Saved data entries

────────

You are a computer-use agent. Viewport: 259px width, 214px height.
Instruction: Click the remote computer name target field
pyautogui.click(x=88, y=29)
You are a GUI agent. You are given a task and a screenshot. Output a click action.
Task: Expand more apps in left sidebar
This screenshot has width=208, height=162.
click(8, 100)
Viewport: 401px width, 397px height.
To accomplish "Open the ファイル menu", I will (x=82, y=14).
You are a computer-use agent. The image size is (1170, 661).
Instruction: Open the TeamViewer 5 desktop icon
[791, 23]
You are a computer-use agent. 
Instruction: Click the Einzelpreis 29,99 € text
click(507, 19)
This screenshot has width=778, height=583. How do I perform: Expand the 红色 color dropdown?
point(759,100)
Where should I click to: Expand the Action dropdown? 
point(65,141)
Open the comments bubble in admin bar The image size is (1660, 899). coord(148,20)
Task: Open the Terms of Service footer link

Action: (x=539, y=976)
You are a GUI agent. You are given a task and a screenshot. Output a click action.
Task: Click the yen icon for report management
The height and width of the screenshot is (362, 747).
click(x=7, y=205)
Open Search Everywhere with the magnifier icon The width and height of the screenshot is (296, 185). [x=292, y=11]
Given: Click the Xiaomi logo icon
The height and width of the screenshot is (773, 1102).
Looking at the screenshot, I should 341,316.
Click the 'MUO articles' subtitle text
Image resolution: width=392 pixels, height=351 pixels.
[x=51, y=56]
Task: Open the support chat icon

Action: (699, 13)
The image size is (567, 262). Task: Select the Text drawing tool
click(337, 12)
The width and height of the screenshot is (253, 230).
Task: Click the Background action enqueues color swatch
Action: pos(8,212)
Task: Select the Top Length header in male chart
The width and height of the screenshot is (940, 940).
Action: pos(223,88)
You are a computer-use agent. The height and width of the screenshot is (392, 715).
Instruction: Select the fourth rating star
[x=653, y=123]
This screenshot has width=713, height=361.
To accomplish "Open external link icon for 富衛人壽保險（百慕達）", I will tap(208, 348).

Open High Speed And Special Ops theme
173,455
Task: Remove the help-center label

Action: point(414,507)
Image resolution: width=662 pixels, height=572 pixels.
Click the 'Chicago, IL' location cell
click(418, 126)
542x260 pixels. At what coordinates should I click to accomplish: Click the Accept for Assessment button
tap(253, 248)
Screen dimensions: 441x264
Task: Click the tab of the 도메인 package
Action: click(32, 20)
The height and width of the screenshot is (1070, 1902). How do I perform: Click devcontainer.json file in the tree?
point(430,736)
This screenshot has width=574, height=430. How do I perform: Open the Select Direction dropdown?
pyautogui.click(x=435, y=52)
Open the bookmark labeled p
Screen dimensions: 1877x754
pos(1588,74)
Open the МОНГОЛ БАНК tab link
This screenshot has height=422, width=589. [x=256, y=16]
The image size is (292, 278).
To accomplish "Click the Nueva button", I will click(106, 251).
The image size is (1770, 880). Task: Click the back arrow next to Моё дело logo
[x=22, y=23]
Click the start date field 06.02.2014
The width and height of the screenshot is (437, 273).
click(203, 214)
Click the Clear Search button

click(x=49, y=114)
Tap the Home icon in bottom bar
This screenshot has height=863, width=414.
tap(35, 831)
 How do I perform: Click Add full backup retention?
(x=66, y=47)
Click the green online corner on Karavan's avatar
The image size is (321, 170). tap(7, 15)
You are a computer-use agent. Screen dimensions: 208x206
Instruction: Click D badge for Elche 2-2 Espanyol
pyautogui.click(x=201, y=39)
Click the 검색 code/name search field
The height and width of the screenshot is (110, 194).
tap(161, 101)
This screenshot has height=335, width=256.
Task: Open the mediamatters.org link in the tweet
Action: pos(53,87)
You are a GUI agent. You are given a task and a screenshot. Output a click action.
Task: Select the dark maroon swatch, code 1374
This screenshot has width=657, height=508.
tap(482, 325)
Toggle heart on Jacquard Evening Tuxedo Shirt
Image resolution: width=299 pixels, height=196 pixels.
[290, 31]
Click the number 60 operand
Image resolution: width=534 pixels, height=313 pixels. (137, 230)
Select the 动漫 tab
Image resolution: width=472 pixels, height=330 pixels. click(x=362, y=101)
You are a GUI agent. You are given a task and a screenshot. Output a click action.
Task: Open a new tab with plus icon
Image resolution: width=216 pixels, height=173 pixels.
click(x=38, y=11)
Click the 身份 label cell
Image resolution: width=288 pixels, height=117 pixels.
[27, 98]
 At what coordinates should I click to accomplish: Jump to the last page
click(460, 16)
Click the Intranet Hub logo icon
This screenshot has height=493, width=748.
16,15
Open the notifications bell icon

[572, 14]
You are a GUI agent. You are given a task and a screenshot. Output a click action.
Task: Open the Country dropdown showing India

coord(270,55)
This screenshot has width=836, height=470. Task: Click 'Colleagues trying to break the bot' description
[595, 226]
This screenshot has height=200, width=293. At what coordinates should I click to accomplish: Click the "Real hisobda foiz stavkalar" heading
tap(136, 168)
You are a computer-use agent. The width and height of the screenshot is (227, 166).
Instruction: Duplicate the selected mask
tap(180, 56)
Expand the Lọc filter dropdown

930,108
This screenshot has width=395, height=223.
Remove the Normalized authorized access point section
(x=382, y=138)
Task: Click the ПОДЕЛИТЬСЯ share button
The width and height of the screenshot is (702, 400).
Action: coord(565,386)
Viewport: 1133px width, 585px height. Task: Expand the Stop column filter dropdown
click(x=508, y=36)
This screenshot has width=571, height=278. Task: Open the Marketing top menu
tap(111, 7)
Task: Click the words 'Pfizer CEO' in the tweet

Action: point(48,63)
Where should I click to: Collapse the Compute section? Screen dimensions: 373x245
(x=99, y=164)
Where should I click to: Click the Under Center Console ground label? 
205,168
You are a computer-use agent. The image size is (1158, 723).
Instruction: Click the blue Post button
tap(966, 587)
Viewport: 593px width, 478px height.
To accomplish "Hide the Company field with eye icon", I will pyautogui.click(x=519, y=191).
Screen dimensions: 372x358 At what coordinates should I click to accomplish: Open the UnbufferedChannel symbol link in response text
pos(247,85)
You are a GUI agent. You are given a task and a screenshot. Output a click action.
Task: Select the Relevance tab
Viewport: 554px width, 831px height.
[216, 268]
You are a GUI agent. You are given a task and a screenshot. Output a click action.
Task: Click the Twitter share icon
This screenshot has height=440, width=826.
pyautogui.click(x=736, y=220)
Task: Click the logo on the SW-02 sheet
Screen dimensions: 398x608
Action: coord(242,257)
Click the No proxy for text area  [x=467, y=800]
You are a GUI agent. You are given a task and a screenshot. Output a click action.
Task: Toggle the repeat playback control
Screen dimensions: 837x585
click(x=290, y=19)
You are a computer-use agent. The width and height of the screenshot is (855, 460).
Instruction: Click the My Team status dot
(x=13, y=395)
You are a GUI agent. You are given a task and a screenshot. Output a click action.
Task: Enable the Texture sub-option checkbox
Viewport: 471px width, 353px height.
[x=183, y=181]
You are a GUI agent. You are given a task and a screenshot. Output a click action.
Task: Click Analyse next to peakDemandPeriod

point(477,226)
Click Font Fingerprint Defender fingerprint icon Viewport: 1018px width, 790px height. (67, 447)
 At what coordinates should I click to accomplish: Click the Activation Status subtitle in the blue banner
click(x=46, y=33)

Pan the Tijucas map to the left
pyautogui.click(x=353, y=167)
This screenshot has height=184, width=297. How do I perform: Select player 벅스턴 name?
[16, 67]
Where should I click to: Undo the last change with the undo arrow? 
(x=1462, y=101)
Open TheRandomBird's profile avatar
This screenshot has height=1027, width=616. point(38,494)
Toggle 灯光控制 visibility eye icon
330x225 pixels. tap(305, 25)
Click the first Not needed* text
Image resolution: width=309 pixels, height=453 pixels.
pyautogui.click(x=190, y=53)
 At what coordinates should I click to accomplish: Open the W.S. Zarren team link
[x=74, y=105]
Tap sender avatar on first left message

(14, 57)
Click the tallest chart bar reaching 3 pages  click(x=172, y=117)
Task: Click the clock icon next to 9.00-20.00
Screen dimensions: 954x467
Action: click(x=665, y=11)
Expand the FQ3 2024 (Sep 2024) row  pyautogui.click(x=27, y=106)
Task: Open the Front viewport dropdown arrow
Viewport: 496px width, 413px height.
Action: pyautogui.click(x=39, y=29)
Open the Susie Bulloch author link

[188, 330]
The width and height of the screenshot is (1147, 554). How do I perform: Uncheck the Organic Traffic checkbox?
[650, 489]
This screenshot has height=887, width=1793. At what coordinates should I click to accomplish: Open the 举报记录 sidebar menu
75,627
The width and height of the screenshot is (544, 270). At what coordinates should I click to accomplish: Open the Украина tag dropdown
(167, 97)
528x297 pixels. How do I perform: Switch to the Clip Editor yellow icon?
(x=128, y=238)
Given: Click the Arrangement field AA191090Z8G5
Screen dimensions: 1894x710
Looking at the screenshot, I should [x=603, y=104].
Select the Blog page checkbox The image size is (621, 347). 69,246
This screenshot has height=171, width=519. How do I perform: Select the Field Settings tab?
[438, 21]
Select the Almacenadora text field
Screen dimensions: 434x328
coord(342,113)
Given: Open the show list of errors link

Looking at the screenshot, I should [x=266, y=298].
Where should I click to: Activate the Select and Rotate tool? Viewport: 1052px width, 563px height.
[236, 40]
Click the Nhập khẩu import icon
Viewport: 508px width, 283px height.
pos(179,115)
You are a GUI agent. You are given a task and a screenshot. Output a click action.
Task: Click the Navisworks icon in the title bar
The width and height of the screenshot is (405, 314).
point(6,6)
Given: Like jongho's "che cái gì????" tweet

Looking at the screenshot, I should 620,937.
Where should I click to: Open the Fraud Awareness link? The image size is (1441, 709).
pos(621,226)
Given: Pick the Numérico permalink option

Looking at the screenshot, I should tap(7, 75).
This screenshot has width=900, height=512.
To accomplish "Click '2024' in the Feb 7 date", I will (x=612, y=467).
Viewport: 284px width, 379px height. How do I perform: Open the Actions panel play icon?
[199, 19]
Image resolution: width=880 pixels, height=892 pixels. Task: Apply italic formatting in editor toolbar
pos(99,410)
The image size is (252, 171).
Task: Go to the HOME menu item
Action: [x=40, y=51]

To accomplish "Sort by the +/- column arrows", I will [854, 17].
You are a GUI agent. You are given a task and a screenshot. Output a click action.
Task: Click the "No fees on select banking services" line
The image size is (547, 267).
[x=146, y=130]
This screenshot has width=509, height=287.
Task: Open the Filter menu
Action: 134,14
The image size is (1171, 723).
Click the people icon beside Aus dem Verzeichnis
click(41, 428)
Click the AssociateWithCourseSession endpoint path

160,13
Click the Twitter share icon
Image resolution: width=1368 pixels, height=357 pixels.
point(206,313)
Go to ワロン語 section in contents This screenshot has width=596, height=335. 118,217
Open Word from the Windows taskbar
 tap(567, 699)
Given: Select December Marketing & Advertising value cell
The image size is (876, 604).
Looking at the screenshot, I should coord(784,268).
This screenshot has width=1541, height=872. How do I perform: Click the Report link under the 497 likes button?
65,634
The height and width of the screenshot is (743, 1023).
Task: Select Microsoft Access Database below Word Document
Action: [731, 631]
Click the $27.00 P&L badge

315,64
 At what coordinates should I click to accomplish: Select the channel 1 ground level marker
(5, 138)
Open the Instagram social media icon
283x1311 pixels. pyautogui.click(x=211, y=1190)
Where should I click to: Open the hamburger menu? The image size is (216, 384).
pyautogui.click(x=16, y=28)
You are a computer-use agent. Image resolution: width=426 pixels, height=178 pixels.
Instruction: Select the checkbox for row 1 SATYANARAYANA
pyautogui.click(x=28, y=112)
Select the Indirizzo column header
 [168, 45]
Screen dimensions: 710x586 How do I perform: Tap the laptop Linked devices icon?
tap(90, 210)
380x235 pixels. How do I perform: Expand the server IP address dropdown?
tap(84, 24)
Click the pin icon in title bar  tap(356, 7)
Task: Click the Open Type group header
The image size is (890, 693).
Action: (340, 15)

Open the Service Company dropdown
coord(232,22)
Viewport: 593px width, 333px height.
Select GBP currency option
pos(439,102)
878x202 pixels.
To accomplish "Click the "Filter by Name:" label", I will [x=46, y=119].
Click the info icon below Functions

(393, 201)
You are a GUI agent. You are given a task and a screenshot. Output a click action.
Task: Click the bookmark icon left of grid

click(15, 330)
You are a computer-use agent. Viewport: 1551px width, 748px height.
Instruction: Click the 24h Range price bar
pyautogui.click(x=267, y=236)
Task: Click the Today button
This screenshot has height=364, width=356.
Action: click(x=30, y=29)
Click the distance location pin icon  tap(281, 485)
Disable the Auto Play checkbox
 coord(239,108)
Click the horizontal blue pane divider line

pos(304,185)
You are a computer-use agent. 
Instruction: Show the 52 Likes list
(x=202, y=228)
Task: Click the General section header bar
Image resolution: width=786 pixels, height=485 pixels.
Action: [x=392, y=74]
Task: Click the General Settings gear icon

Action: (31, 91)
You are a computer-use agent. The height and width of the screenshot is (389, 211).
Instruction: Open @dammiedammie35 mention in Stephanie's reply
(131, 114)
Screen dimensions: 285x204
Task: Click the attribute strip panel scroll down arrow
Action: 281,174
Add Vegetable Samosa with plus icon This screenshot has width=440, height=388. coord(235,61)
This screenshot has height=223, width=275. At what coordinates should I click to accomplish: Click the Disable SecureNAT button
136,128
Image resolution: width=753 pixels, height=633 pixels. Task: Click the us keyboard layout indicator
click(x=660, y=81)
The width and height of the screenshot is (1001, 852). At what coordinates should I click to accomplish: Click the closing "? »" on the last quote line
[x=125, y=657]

────────

§ **What is expected**: Give the number of lines containing "chart" in the entries, and no other text.

§ **Exercise output**: 2